Erotic asphyxiation, also referred to as "scarfing" or "breath control," refers to intentionally cutting off oxygen to the brain for sexual arousal. This can be accomplished in a variety of ways, such as hanging, suffocation with a plastic bag, self strangulation, or breathing solvents. There have also been a number of more sophisticated devices that have been created to achieve the same effect, such as modified gas masks. Estimates are that between 500 and 1,000 deaths per year in the United States are due to autoerotic asphyxia. This is likely to be a very conservative estimate as many cases aren't reported or are mislabeled as suicides.
While the vast majority of deaths by hanging or suffocation have been adults, more and more children and teens are participating in purposeful asphyxiation. The fainting game, also commonly known as the choking or the pass out game, is a loose term for intentional deprivation of oxygen to the brain for a period of time to induce either a partial or complete loss of consciousness. This is usually done in one of two ways: strangulation and self-induced hypocapnia.

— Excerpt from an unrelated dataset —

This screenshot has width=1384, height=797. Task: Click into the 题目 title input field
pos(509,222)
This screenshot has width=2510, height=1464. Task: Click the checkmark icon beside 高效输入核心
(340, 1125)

Hypocapnia is the practice of hyperventilation (intentional fast overbreathing), until symptoms of tingling, light-headedness or dizziness are felt, followed by a breath-hold. This is usually enough to cause a blackout, but many kids try to enhance the effect by increasing the air pressure their lungs by holding the breath "hard," that is trying to force exhalation while holding their breath. One study by the U.S. Centers for Disease Control and Prevention (CDC) found that at least 82 youths between the age of 6 and 19 have died since 1995 as a result of the game.
As I See It…
While I totally get that part of human nature is seek intense and novel experiences, this is one that I encourage people to avoid. The problem is that unlike substances like marijuana or alcohol which typically have to be used intensely for an extended period of time before they cause significant long-term damage, asphyxia can, and often does, permanently damage the central nervous system within seconds.
The tragic thing about the people who have died from "breath play"—adults and kids alike—is that they didn't intend to kill themselves. In fact, they have usually devised some sort of fail-safe mechanism to stop the asphyxiation once they have either climaxed or lost consciousness. But the fail-safe often fails and tragic consequences follow. The deceased are often found by family members or friends who were completely unaware of their activities and suddenly come home to find dad hanging naked in the garage or in a closet.

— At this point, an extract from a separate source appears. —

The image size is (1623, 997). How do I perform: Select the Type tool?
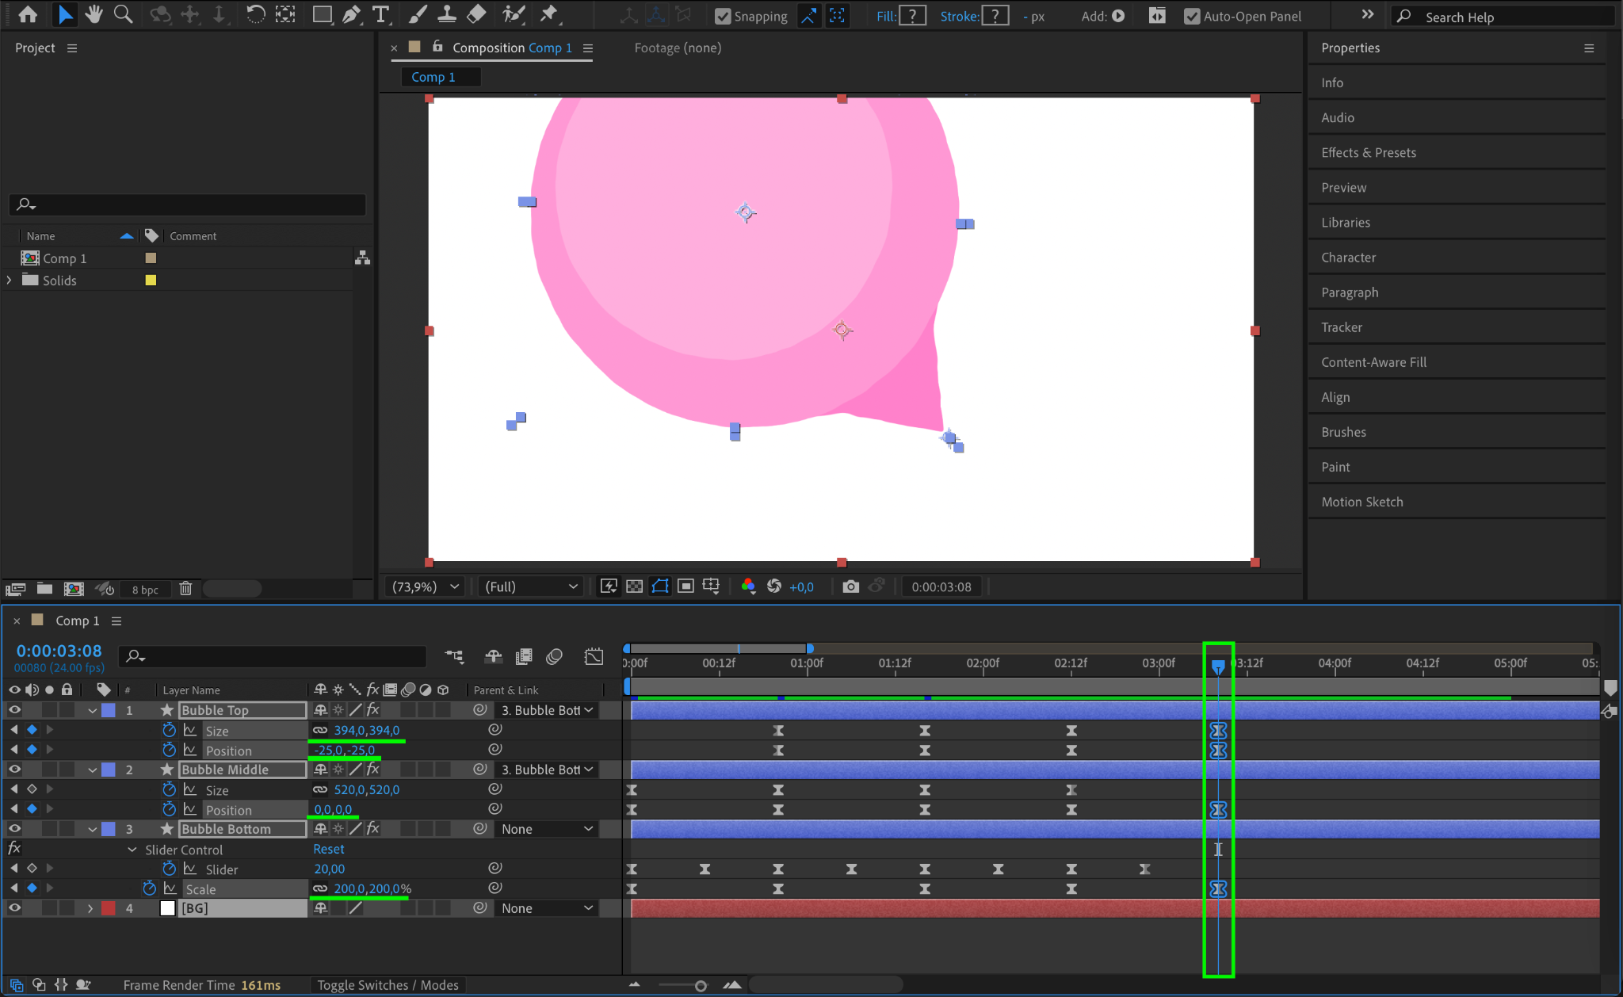click(381, 14)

Jay Wiseman, the author of S&M 101: A Realistic Introduction who is regarded as an authority on erotic asphyxiation in the S&M community says that "It's always life-threatening to a greater or lesser degree." Most people don't realize that there are certain points on the neck that when pressed, cause a sudden unconsciousness and the person is then completely unable to protect themselves from strangulation.
Please do not try this at home! If you care for your friends and you believe that someone you know is experimenting with autoerotic asphyxiation or the fainting game, encourage them to talk with a counselor or sex therapist who can explain how dangerous this really is and to suggest safer methods of experiencing great sex.